Man weiß nicht mehr, wem man noch trauen kann. Selbst in „No-Fire-Zonen“ ist keine Sicherheit garantiert. „Wir waren nahtlos dazu übergegangen, uns selbst vor denen, die wir liebten, zu zensieren.“ (S. 173) – „Erst im Rückblick sehe ich es klar: Wir begannen mit der Selbstzensur, als die Tigers Sir ermordeten.“ (S. 203) Sir war Rajan Master, sehr verehrter Lehrer und Schulleiter.

Und es passiert das, was in Kriegen immer passiert: Frauen werden geschlagen, vergewaltigt, teilweise getötet. Gründe finden sich immer.

Doch als das grausamste und schlimmste Kapitel kam, blieb mir förmlich die Luft weg. Etwas so Erschütterndes und Herzzerreißendes habe ich kaum jemals gelesen. Und die Protagonistin und angehende Medizinerin Sashi ist gefordert, wie nie in ihrem Leben. Und der Leser leidet mit.

Und immer, wenn man denkt, endlich kehrt Ruhe ein und die Lage entspannt sich, ist es nicht so. Es wird nie wieder so, wie es war.

Aran, der jüngste der vier Brüder, ging nicht zu den Tigers und spricht nun zu einem der beiden älteren Brüder, der zu den Tigers gegangen ist: „Eure Bewegung hat einen Freund von mir ermordet. Sollen wir rausfinden“, und jetzt lächelte er wieder dieses verächtliche Lächeln, das mir mit seiner irrationalen Furchtlosigkeit Angst machte, „ob ihr die Art von Brüdern seid, die dazu bereit sind?“ (S. 247)

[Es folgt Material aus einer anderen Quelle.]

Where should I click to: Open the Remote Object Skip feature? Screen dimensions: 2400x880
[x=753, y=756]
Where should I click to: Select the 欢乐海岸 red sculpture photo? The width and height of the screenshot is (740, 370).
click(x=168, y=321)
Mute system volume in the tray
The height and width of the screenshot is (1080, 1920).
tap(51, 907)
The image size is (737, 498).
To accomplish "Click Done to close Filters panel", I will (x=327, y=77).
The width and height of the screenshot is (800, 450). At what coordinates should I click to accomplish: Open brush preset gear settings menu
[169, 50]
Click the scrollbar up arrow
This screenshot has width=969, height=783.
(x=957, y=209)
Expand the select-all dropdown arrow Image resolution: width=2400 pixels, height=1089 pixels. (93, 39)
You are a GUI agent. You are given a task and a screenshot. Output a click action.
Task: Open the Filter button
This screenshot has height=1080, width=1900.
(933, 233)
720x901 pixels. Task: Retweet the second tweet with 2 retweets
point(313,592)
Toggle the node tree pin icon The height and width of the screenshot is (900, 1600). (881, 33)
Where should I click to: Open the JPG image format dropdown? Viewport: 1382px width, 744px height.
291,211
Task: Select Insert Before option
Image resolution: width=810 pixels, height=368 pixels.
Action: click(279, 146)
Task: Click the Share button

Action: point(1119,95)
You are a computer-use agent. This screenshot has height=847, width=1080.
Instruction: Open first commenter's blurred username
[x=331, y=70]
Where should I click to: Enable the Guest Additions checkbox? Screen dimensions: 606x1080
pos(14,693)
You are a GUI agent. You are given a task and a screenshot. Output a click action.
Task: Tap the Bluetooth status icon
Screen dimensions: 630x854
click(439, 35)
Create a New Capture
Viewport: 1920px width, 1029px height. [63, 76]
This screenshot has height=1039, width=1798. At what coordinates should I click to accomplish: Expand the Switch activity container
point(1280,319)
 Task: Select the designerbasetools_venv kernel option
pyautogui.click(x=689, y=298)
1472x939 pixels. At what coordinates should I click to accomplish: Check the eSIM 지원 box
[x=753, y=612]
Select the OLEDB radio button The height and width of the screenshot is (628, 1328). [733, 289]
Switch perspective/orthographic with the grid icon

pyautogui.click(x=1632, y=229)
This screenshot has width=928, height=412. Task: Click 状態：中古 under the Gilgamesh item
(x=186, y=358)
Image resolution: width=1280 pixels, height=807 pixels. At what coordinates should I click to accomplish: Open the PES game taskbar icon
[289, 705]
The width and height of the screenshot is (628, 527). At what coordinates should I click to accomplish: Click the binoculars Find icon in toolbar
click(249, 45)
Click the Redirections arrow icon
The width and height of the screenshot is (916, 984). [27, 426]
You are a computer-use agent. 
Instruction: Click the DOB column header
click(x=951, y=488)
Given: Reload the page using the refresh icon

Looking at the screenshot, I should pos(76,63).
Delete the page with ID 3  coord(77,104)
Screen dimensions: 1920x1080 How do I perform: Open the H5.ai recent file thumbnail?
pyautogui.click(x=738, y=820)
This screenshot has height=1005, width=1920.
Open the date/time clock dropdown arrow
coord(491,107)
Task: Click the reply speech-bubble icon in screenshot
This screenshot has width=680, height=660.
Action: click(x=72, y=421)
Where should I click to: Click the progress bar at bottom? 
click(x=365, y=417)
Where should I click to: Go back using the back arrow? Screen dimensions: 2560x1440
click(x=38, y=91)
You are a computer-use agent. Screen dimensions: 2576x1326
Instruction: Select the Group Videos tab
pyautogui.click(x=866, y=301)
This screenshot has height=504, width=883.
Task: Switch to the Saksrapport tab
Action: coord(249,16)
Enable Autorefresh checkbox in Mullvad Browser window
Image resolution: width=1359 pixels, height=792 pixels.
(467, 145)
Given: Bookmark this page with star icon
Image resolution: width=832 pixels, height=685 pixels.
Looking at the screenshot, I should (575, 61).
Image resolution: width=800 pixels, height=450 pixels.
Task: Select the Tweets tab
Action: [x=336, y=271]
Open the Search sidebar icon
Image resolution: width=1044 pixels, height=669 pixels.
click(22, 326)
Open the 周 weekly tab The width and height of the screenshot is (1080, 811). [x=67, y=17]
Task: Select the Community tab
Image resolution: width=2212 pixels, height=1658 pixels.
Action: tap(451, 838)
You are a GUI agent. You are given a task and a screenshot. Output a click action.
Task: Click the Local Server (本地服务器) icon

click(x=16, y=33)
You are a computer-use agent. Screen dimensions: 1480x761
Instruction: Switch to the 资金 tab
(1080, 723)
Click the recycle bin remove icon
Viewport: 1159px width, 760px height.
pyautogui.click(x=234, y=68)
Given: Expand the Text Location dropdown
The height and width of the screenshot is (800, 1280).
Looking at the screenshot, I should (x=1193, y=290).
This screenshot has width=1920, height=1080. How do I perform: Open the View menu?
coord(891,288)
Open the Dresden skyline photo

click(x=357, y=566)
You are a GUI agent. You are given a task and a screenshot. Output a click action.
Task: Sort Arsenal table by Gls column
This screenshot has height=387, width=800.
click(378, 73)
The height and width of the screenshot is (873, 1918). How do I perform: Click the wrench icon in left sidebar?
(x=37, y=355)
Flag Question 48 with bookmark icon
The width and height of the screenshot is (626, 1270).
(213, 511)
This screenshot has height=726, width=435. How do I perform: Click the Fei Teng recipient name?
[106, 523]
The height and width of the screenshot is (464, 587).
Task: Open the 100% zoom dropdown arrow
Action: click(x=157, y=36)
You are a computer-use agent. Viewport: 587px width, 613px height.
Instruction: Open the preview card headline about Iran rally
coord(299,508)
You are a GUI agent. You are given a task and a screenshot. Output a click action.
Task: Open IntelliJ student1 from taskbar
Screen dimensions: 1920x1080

Der älteste der Brüder, Niranjan, wurde schon vorher ermordet, gemeinsam mit zwei Fluchthelfern. Er hatte seiner kleinen Schwester stets eingeschärft, das Denken nicht anderen zu überlassen. (S. 146) Deshalb schreibt Sashi alles auf, was ebenfalls lebensgefährlich ist und geahndet wird. Das verhilft ihr zur Klarheit der Gedanken. „Hast du je versucht, laufende geschichtliche Ereignisse festzuhalten? Kaum hatten wir etwas aufgeschrieben, waren die Tigers, die Inder oder die sri-lankische Armee schon dabei, die Geschichte wieder umzuschreiben. Ich hatte A und V gebeten, mir beizubringen, wie man die Wahrheit dokumentiert.“ (S. 349)

Etwas hat mich bewogen, das Buch lesen zu wollen, auch weil mich Sri Lanka seit den „sieben Monden des Almeida“ interessiert. Mit einem solchen Sog hätte ich aber nicht gerechnet und auch nicht mit so einer Steigerung von Seite zu Seite, von Kapitel zu Kapitel. Wie leicht kann doch die Welt aus den Fugen geraten. Und wir sind hier mittendrin. Und wir kommen nicht zur Ruhe.

Fazit: Ich habe am Anfang zunächst nicht erkannt, welch ein kostbares Juwel hier vor mir lag. Eindrucksvoll und mit Sicherzeit zeitaufwändig recherchiert. Auf jeden Fall eines meiner Highlights des Jahres 2025, wo ich – doch zum Glück – den richtigen Riecher hatte. 5 hoch verdiente Sterne!